Era tarde. Se lo encontró dormido boca abajo, el pelo revuelto, media cara hundida en la almohada y el nacimiento de la barba oscureciéndole el mentón. Se quitó la ropa sigilosamente para no despertarlo y la dejó colgada en un clavo junto a la puerta. Movió los dedos varias veces para desentumecerlos. Después se enfundó una vieja camiseta gris que siempre se ponía para dormir y se arrimó a la espalda de André, buscando la tibieza de su cuerpo.

Fue como abrazar a un chacal. Soltó un gruñido terrible. El animal que había dentro de él se revolvió y casi la hace salir despedida contra el suelo.

– ¿Pero se puede saber qué demonios te pasa?

Nada. Silencio sepulcral, nocturno, replegado sobre el pensamiento. Mudo como la sombra de Dios. Gerta se dio la vuelta hacia la pared. No tenía ganas de discutir.

– Qué raros sois los húngaros -dijo.

– Sí -respondió él-, pero menos gilipollas que los rusos.

Al fin el chacal había salido de la cueva. Gerta sintió un hastío terrible, un cansancio infinito y pensó que ninguno de los dos se merecía lo que estaba a punto de suceder.

Porque de pronto supo que él la iba a mirar exactamente como la estaba mirando, con desconfianza cuando irguió la cabeza, la expresión severa, distante, el brazo desnudo por encima de la sábana. No lo supo con el pensamiento, sino con el cuerpo y con la piel que se le había erizado y adivinó también lo que él iba a decir, palabra por palabra, el tono áspero, la voz casi irreconocible, y fue entonces cuando sintió el flujo de la sangre hirviéndole en el rostro mientras lo oía decir toda la sarta de estupideces que los hombres han repetido cientos de veces a una mujer, en una habitación cualquiera de cualquier lugar del mundo. O él o yo. O aquí o allá. O blanco o negro. Creyó que él sería distinto, pero no. Tan absurdo como todos. Simple hasta el ridículo. Capaz de tirarlo todo por la borda por nada, por orgullo estúpido de hombre que no se contenta con lo que tiene, sino que quiere más. Ser el único. Él solo. Nadie más, ni ahora, ni antes, ni nunca. De acuerdo, pues sal por esa puerta y vuelve hace diez años, cuando yo todavía era una niña tierna y aún no había un búcaro de tulipanes, ni una casita en el lago, ni una puñetera pistola encima de la mesa, ni tenderos que expulsan a empujones a nadie de las tiendas, ni salidas en moto de madrugada para tirar panfletos por las calles de Leipzig, ni Georg, ni la Wächterstrasse, ni nada, de nada, de nada.
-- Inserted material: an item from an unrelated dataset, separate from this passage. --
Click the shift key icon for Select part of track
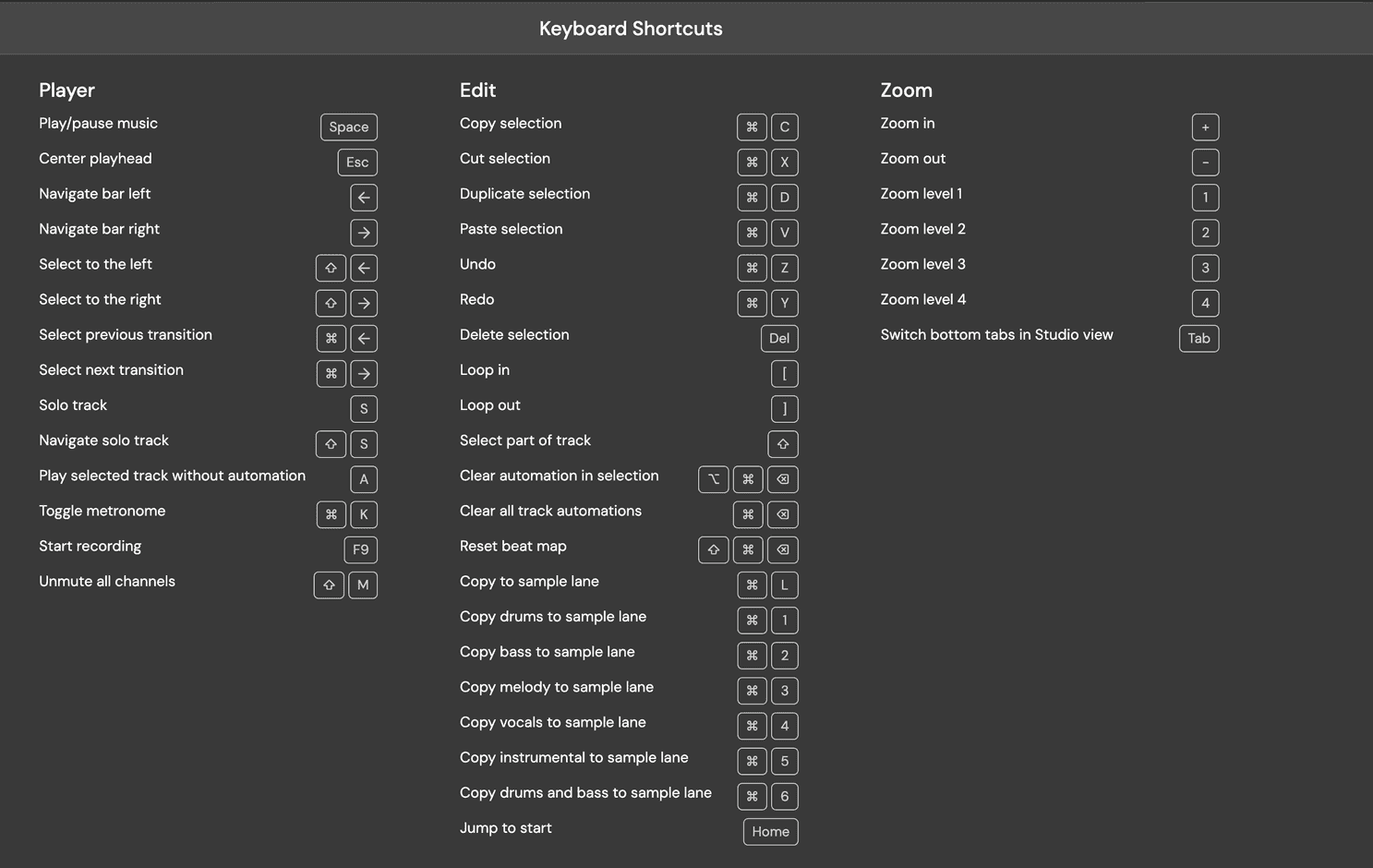The height and width of the screenshot is (868, 1373). click(x=783, y=444)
Pero qué se había creído aquel gitano, ¿que el mundo había empezado con él? Por el amor de Dios.

Se levantó de la cama bruscamente. No podía creer lo que estaba oyendo. Porque ahora él ya no la estaba poniendo contra las cuerdas, ni forzándola a hacer comparaciones odiosas y soeces. Quién es mejor. Quién, peor. Cómo te lo hacía él. Cómo te lo hago yo. Sino que quería lastimar, ofender y humillar. Por eso sacó a relucir a aquella fotógrafa de Vogue , con la que había estado saliendo durante los primeros meses de París, Regina Langquarz, alta, de pelo corto, con piernas largas de garza. ¿Acaso le había preguntado ella algo? Pero daba igual. Allí seguía él contando pormenores con todo lujo de detalles, dando explicaciones que nadie le había pedido. O lo de la española que conoció en Tossa del Mar mientras hacía el reportaje para Berliner Illustrierte . Maldito húngaro cabrón. Maldita sea tu estampa. No quiero volver a verte en mi vida. Estúpido cabrón engreído. Cabrón. Cabrón. Cabrón… Gerta pensaba todo esto mientras se enfundaba los pantalones a toda prisa y se metía el jersey por la cabeza, temblándole los labios, con una sensación de náuseas que le obligó a apoyarse en la pared y llevarse las manos a la boca.